Follow-Up Re: Israel/Gaza
October 10, 2023
Dear Stony Brook Community:
Over the past several days, we have seen the impact of the terrorist attack on Israel directly on our Stony Brook community. A number of students have informed us they will need to leave to return home to Israel. Other members of our community have family members and friends who were killed in the attack or are still unaccounted for, and to them, we express our deepest condolences.
We are profoundly concerned for the lives and safety of these members of our community, and we will be supporting them in every way we can. Stony Brook is a large and diverse institution, and members of our community have roots in both the Israeli and Palestinian communities. I share their concern for the welfare of both communities and wish for an end to the violence and suffering.
But let there be no mistake – and I want to clarify any doubt that may have been left by my previous message – that whatever one’s position on the region’s longstanding conflict, there can be no justification for the horrific acts that have taken place in Israel. We must condemn, in the strongest terms, the acts of mass murder, the large-scale abductions and continued holding of hostages including children and the elderly, and other crimes committed.
For students who need to leave temporarily the Division of Student Affairs is ready to assist.

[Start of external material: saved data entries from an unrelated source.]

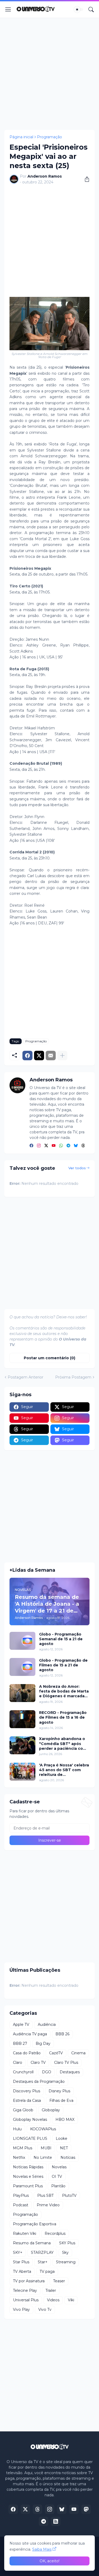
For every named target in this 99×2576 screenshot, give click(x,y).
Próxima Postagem (73, 1377)
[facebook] (31, 1145)
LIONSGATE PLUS (30, 2138)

For those who may wish to obtain counseling to help them through what is clearly a difficult time emotionally Stony Brook’s Student Support Team is available to assist all students. Faculty, staff, and healthcare employees who wish to talk with someone are encouraged to reach out to the Employee Assistance Program (EAP).
As this war progresses, the coming weeks are likely to be difficult, especially for the many in our community who have close ties to Israel and elsewhere in the region. At Stony Brook, we will be reaching out for guidance and support to our campus Hillel, Islamic Society and Interfaith Center leaders, and to other leaders in our community. I urge all of you to similarly reach out to your colleagues and fellow students, recognizing that among us are people whose sense of security has been deeply shaken, and whose fears for the future have been greatly intensified.
At the same time, as educators and members of a learning community, we must resist those who will seek to exploit these fears and pull us apart. As we continue to engage, formally in the classroom and in our scholarship, and informally in our daily conversations, let’s reaffirm the most basic principles of human dignity and respect for life.